▶ [Work request]:
Reproduce exactly the span of lines beginning at the one with "Task: Open the" and ending at the last line of the data below, omitting pictures.

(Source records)
━━━━━━━━━━

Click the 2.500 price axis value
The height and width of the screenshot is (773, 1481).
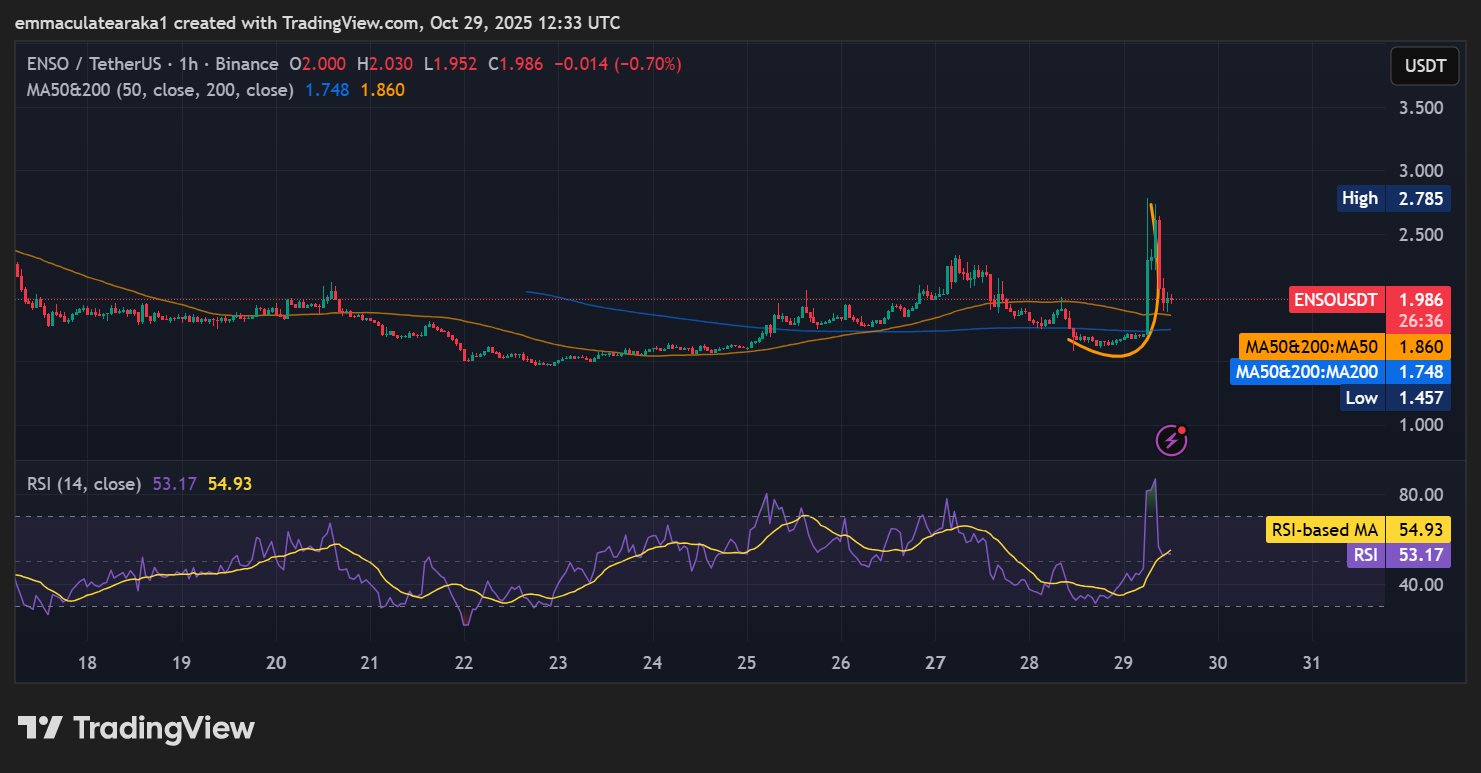point(1419,235)

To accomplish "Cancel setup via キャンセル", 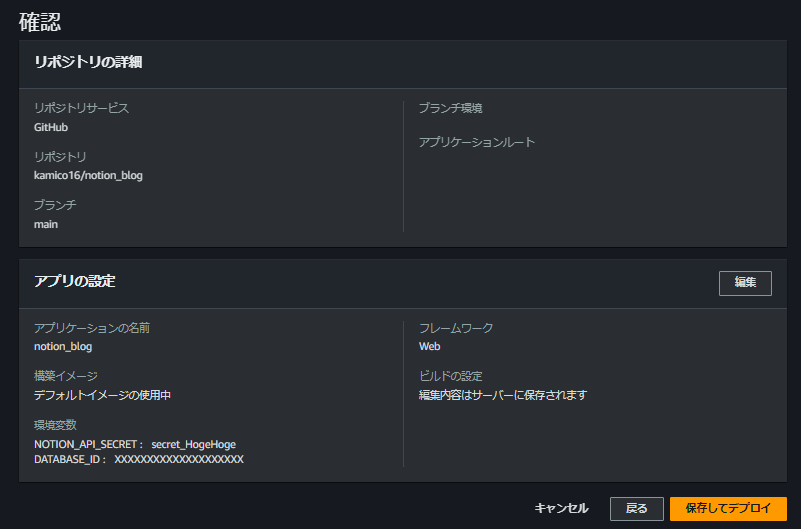I will tap(561, 509).
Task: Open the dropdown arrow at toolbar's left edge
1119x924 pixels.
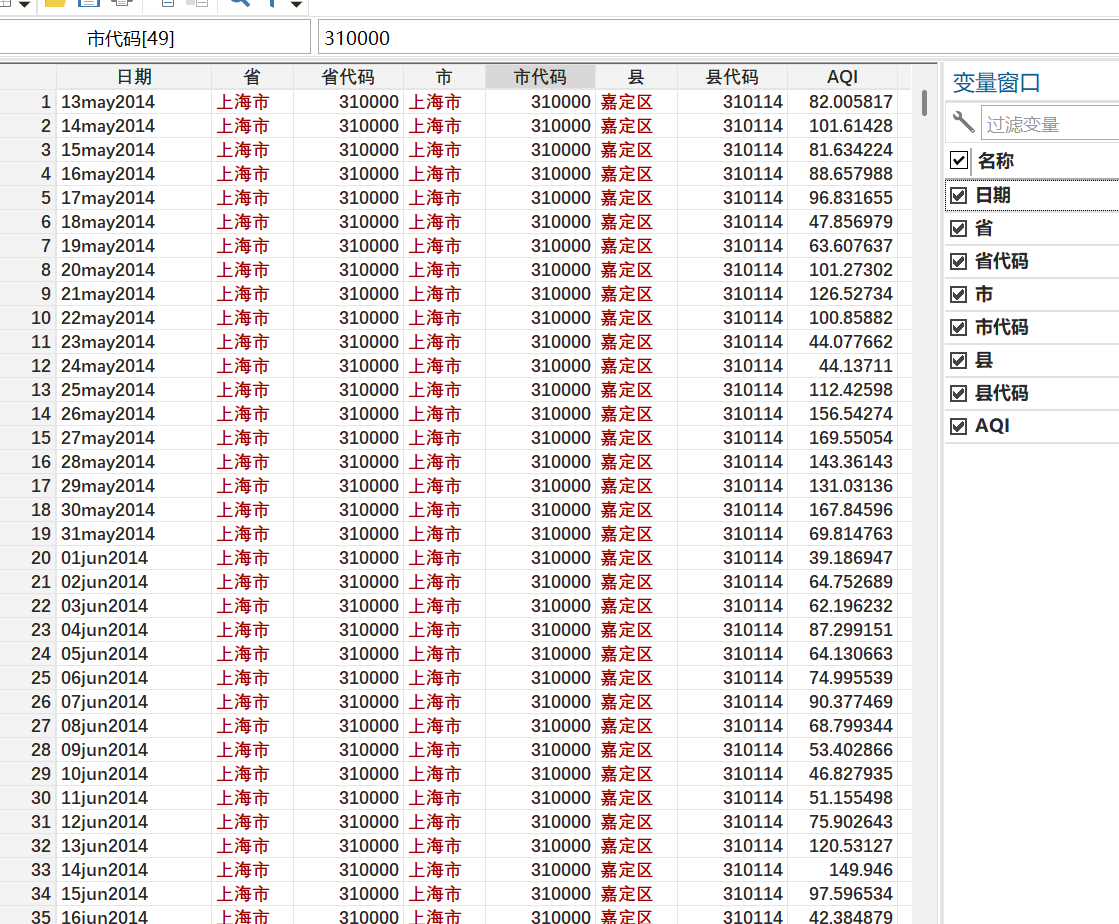Action: pyautogui.click(x=24, y=5)
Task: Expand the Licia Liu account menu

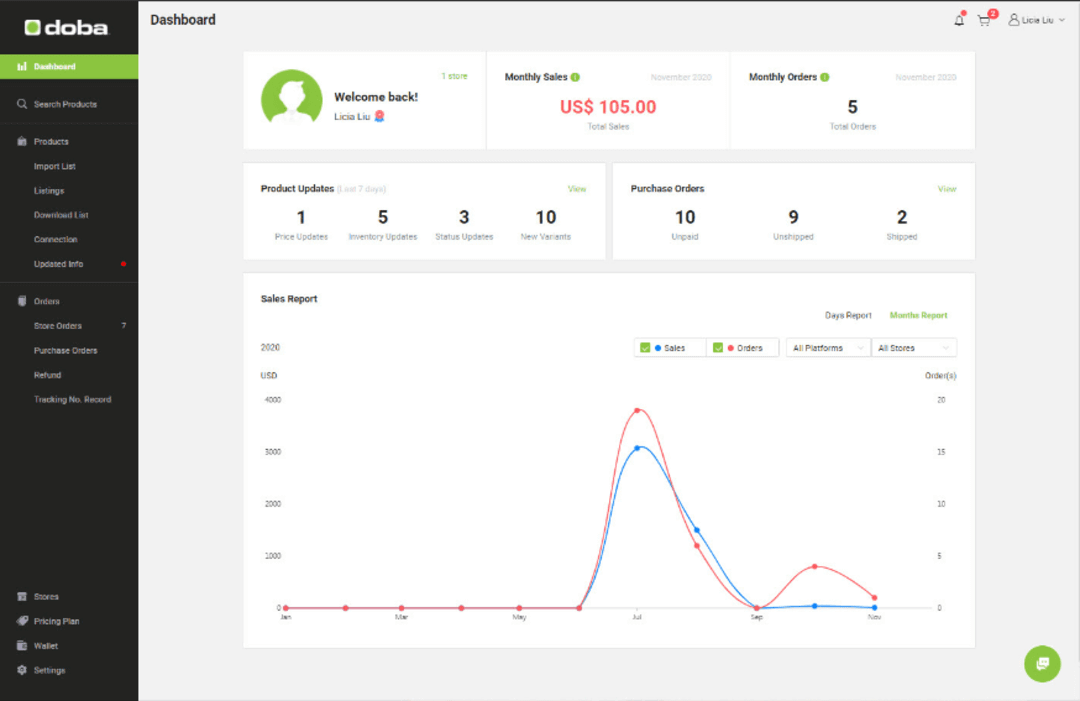Action: pos(1037,19)
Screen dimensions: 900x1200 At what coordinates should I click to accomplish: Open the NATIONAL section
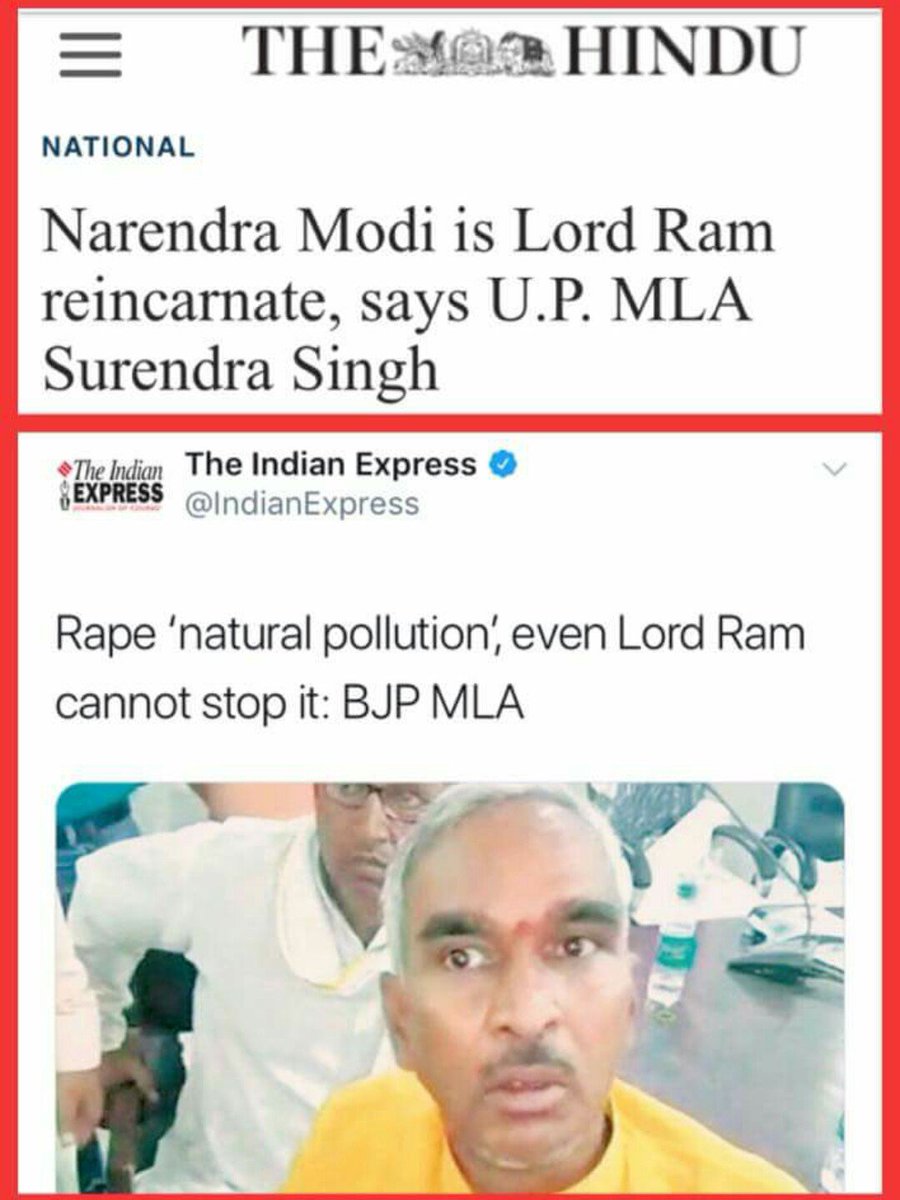click(118, 147)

━━━━━━━━━━

▶ [Task solution]:
Task: Open the dropdown arrow at toolbar's left edge
1119x924 pixels.
Action: pyautogui.click(x=24, y=5)
Task: Expand the Licia Liu account menu

Action: pos(1037,19)
Screen dimensions: 900x1200 At what coordinates should I click to accomplish: Open the NATIONAL section
click(118, 147)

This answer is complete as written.